Of course that product is no longer around, and I doubt we’ll see a Unix-specific desktop virtualization solution ever again, but the spirit lives on with these platforms that support Linux. There are two types of potential Linux desktop virtualization proponents: the cheapskates and the people with real business needs. The cheapskates look to Linux because of favorable licensing, and the most ambitious of them can even do it for free. Windows licensing is expensive and that’s a mighty big line item to remove from your IT or VDI budget. The people with real business need are those that are running Linux already simply because they have to. Only one of these types of people will be successful.
If you’re solely thinking about moving to Linux to avoid paying Microsoft any licensing dollars, boy do you have your work cut out for you. Odds are you still have Windows apps, and to support Windows apps you need…Windows. (Don’t try to sell me on Crossover, it’s a non-starter in most enterprise scenarios.) So if you’re trying to move to Linux VDI just to get away from Windows licensing, you’re also going to have to move your apps. Good luck with that. If you don't have any Windows apps and you're switching to Linux just to save licensing, do you even need a desktop? (And who are you, anyway? You lucky, lucky person.)
Those with real business needs for Linux applications aren’t concerned about cost. They’re concerned about meeting their goals, be it more reliable GUI remoting, accessing apps from anywhere, no data on the client device, or any other old-school benefit of desktop virtualization. These are things that probably can be done today with various tools, but require more work to implement and support than they’re worth. Packaging up desktop virtualization solutions for these users is just what they’ve been waiting for.
Citrix and VMware are entering the space not because they think it will help the community. They’re doing it because they have customers asking for it. Even though Linux desktop virtualization exists, those customers don’t want to have to support multiple platforms, they want to support a single system that can deliver both Windows and Linux apps without having to make sure that end users have both clients, that both holes are poked on the firewall, that both gateways are operational, and that both brokers are configured.
The conversation about whether or not there should be Linux desktop virtualization is irrelevant. If customers are asking for it, it should exist. Should you use it? That’s up to you. If you’re just trying to circumvent licensing, then no, probably not. The real way to decide whether or not to use Linux desktop virtualization is to look at your applications. Do you have a need that supports putting them in the datacenter? If so, you should look into it. If not, carry on.
Nobody is making strategic decisions anymore about which OS to deploy company-side. You’re not a “Linux shop” or a “Windows shop.” You make the determination on which OS you use based upon which applications you need. If you have Linux apps, deploy Linux. If you have Windows apps, deploy Windows. If you have both, guess what? Deploy both.

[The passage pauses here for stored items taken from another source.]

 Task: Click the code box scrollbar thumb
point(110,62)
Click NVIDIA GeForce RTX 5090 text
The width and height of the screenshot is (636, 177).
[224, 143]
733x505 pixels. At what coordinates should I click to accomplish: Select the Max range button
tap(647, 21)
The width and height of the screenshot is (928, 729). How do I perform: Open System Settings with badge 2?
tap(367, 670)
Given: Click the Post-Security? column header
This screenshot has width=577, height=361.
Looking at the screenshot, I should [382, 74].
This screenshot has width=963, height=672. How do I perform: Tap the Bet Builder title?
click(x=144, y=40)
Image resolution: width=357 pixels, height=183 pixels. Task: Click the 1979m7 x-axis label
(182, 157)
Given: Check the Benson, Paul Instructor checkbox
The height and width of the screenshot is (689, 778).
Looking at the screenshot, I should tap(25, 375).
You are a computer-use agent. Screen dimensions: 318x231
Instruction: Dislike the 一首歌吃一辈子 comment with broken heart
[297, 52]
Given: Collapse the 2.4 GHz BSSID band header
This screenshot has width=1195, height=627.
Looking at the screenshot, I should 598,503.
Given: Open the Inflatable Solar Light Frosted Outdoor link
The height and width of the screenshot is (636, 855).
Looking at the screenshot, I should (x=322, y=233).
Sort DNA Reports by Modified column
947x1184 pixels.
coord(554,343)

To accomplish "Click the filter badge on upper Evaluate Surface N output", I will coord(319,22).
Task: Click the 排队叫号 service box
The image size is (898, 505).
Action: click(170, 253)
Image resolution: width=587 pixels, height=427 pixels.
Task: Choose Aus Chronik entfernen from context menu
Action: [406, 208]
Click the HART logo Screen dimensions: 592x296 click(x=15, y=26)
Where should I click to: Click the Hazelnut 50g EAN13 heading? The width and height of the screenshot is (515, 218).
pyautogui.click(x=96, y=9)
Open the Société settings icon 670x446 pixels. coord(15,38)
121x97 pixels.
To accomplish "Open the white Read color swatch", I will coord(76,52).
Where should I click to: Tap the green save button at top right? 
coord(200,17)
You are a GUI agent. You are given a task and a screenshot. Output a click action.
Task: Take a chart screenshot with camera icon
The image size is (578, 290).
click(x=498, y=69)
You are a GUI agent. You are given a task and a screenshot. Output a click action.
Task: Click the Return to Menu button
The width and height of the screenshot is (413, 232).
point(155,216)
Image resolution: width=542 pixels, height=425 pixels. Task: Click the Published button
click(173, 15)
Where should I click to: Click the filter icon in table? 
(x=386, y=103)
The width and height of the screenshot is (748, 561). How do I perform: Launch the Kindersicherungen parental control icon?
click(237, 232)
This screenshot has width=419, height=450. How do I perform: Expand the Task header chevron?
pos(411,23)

It doesn’t matter if it’s a niche of a niche. If you need it, go get it. There are a number of solutions, and with Citrix and VMware jumping in they’ve brought with them an infusion of energy. As for @AppDetective’s statement that we don’t care about it—it’s just not in our wheelhouse. Clearly there’s a need for it, and there always has been to some degree, but we’re hardly ever asked about it. My opinion, and I think I speak for Brian, too, is that any desktop virtualization is good, and if you have Linux apps and desktops you need to virtualize, we’re all for it. The vast majority of the activity in this space, at least when it comes to operating systems, is around Windows, and that’s where we exist. This stuff is interesting, though, so we’ll keep an eye on it.